| Directions for this task |
Word for word, copy the lines from the one with "Viewport: 1200px width, 658px height." to the last line of the data below, counting both, and keep every picture out.
* * *
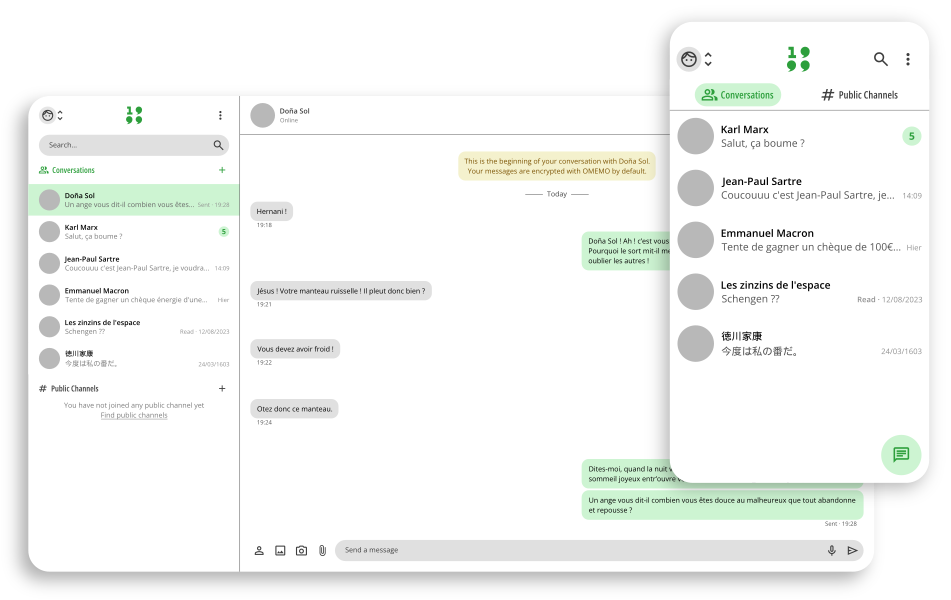Tap the green new chat floating button
Viewport: 951px width, 600px height.
(x=900, y=454)
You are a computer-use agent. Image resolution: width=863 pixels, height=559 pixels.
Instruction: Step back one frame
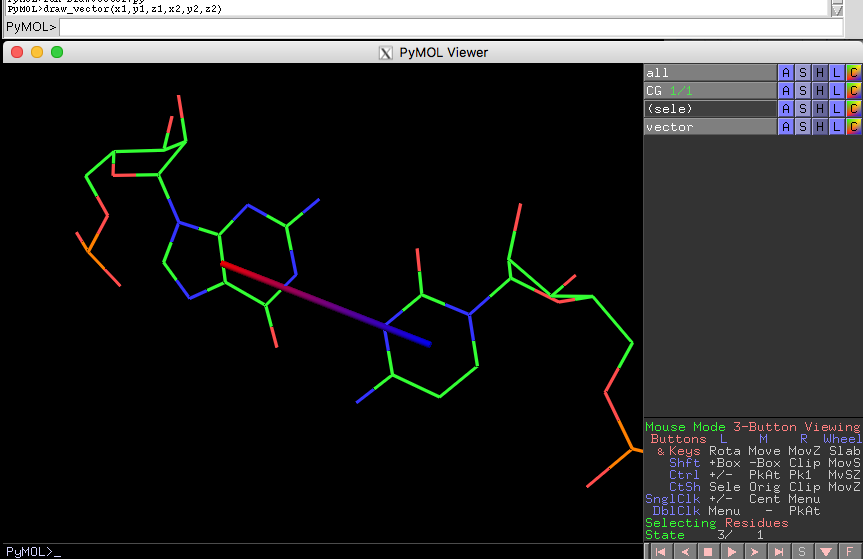[684, 551]

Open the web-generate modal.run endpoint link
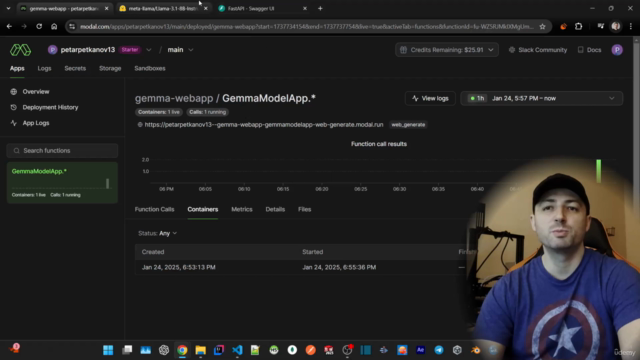[264, 124]
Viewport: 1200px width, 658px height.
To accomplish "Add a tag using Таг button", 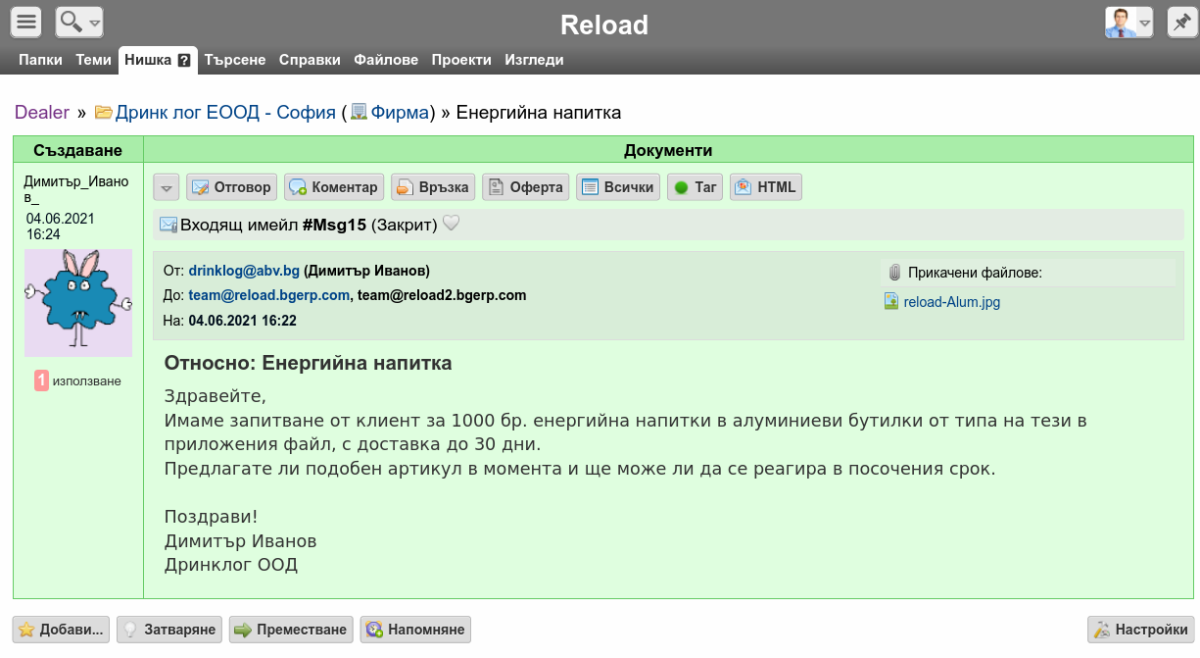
* * *
| Result |
Viewport: 1200px width, 658px height.
To accomplish "Add a tag using Таг button", 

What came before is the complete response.